At the crucial moment of my indecision Flora de Barral passed before me, but so swiftly that I failed at first to get hold of her. Though loth to give her up I didn't see the way of pursuit clearly and was on the point of becoming discouraged when my natural liking for Captain Anthony came to my assistance. I said to myself that if that man was so determined to embrace a "wisp of mist" the best thing for me was to join him in that eminently practical and praiseworthy adventure. I simply followed Captain Anthony. Each of us was bent on capturing his own dream. The reader will be able to judge of our success.

Captain Anthony's determination led him a long and roundabout course and that is why this book is a long book. That the course was of my own choosing I will not deny. A critic had remarked that if I had selected another method of composition and taken a little more trouble the tale could have been told in about two hundred pages. I confess I do not perceive exactly the bearings of such criticism or even the use of such a remark. No doubt that by selecting a certain method and taking great pains the whole story might have been written out on a cigarette paper. For that matter, the whole history of mankind could be written thus if only approached with sufficient detachment. The history of men on this earth since the beginning of ages may be resumed in one phrase of infinite poignancy: They were born, they suffered, they died.... Yet it is a great tale! But in the infinitely minute stories about men and women it is my lot on earth to narrate I am not capable of such detachment.
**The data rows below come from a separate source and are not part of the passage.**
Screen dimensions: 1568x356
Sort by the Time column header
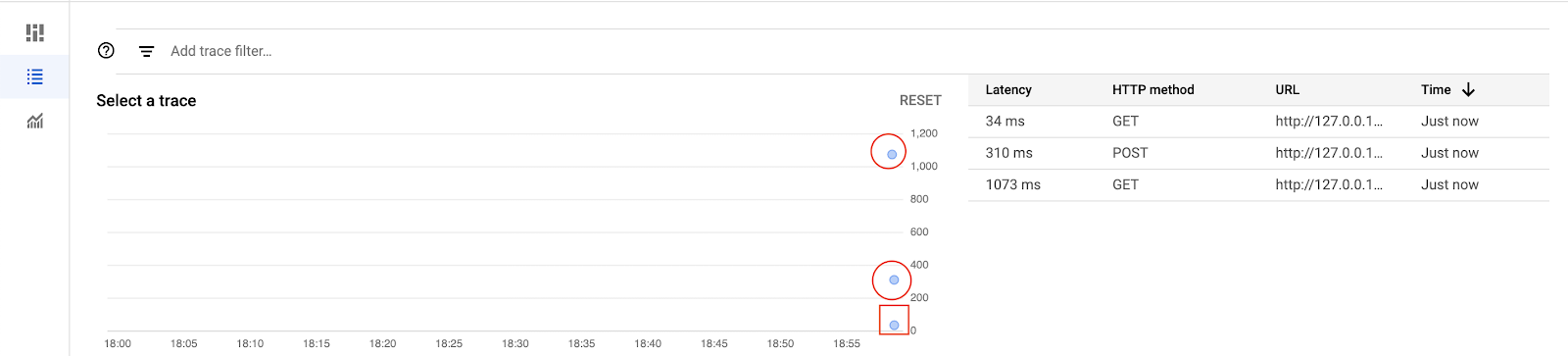(1436, 89)
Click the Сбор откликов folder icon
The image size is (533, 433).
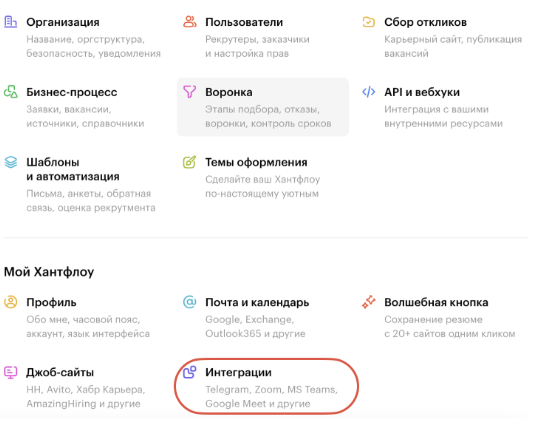[369, 22]
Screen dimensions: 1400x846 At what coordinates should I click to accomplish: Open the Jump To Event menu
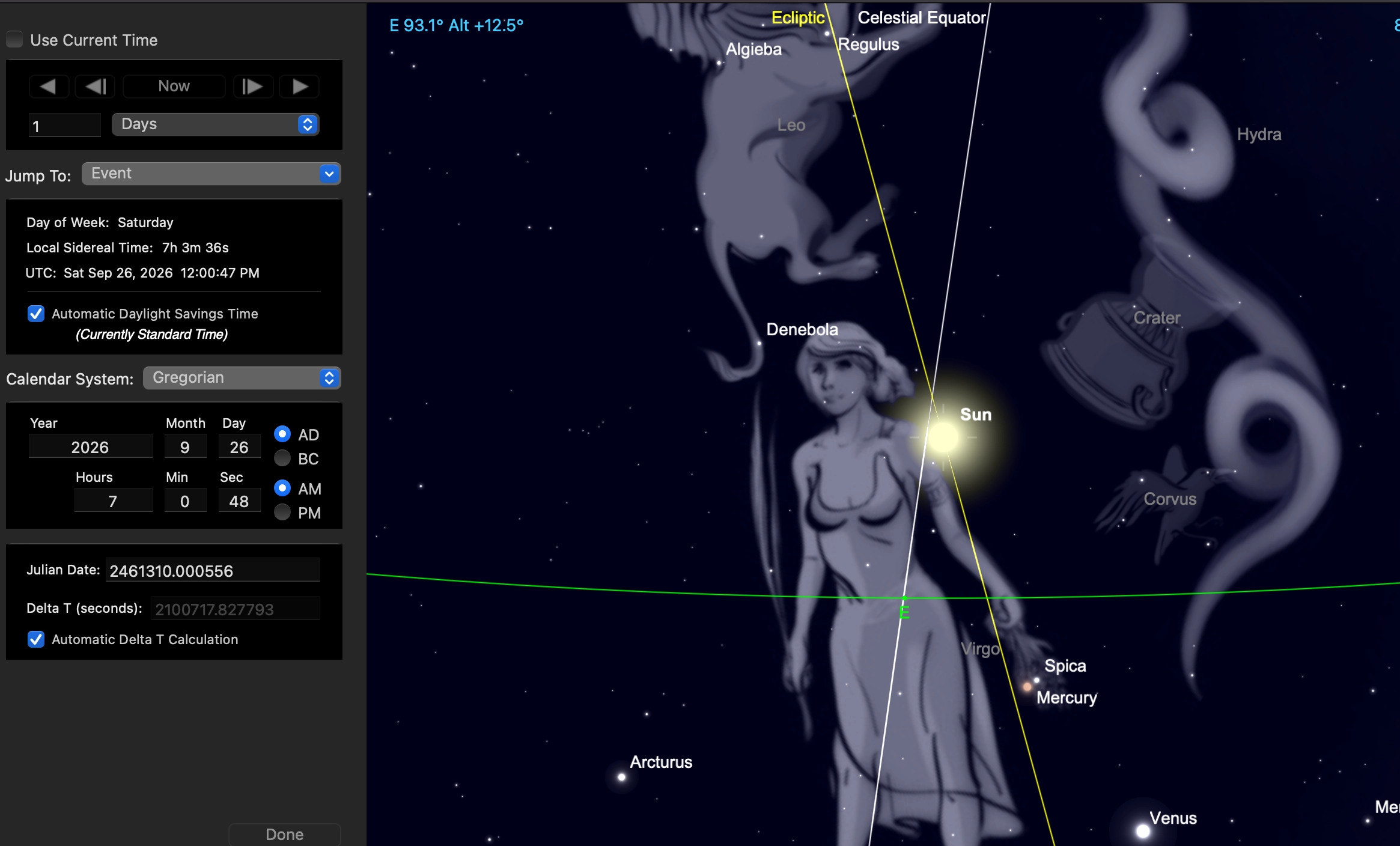point(212,174)
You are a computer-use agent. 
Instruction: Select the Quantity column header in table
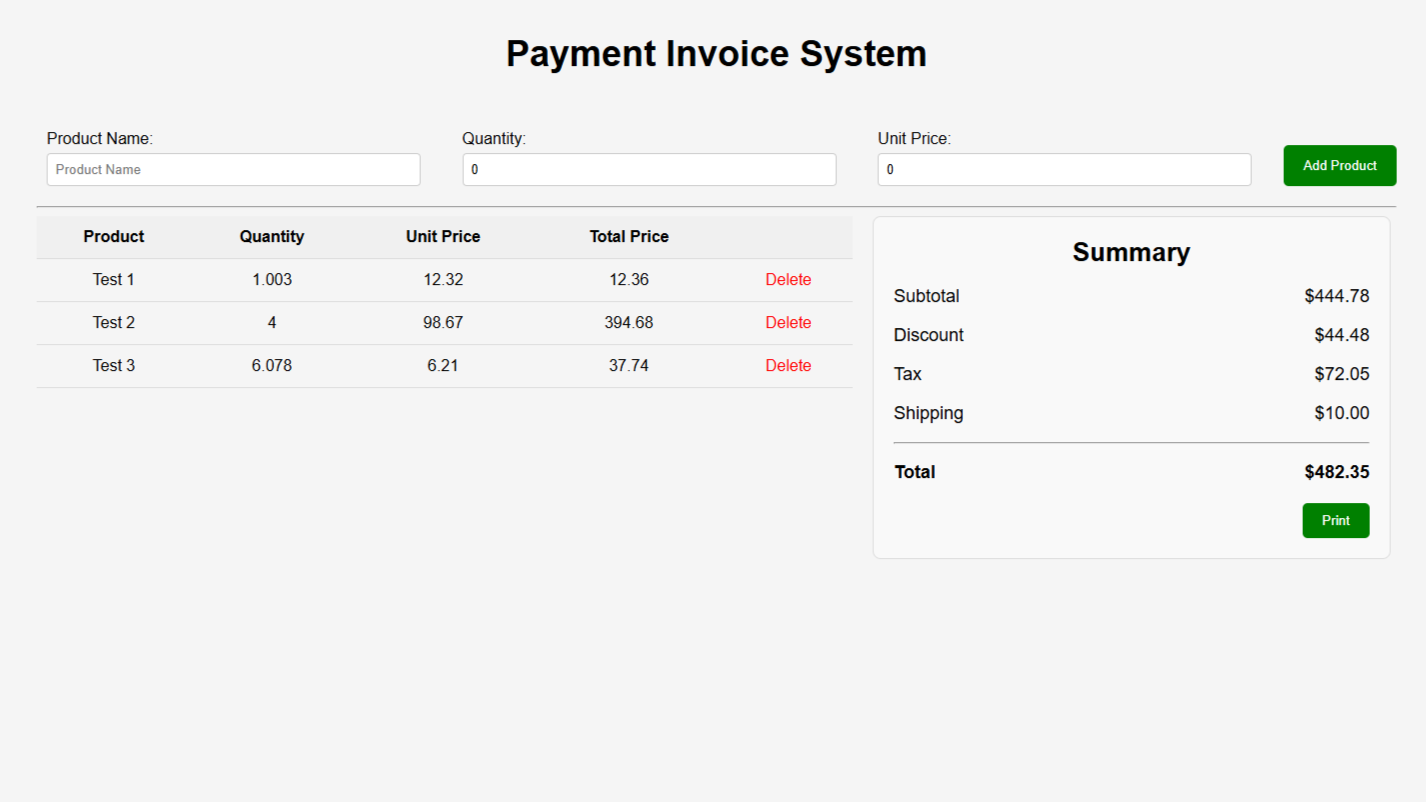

What makes this book memorable to me apart from the natural sentiment one has for one's creation is the response it provoked. The general public responded largely, more largely perhaps than to any other book of mine, in the only way the general public can respond, that is by buying a certain number of copies. This gave me a considerable amount of pleasure, because what I always feared most was drifting unconsciously into the position of a writer for a limited coterie; a position which would have been odious to me as throwing a doubt on the soundness of my belief in the solidarity of all mankind in simple ideas and in sincere emotions. Regarded as a manifestation of criticism (for it would be outrageous to deny to the general public the possession of a critical mind) the reception was very satisfactory. I saw that I had managed to please a certain number of minds busy attending to their own very real affairs. It is agreeable to think one is able to please. From the minds whose business it is precisely to criticize such attempts to please, this book received an amount of discussion and of a rather searching analysis which not only satisfied that personal vanity I share with the rest of mankind but reached my deeper feelings and aroused my gratified interest. The undoubted sympathy informing the varied appreciations of that book was, I love to think, a recognition of my good faith in the pursuit of my art--the art of the novelist which a distinguished French writer at the end of a successful career complained of as being: _Trop difficile! It is indeed too arduous in the sense that the effort must be invariably so much greater than the possible achievement. In that sort of foredoomed task which is in its nature very lonely also, sympathy is a precious thing. It can make the most severe criticism welcome. To be told that better things have been expected of one may be soothing in view of how much better things one had expected from oneself in this art which, in these days, is no longer justified by the assumption, somewhere and somehow, of a didactic purpose.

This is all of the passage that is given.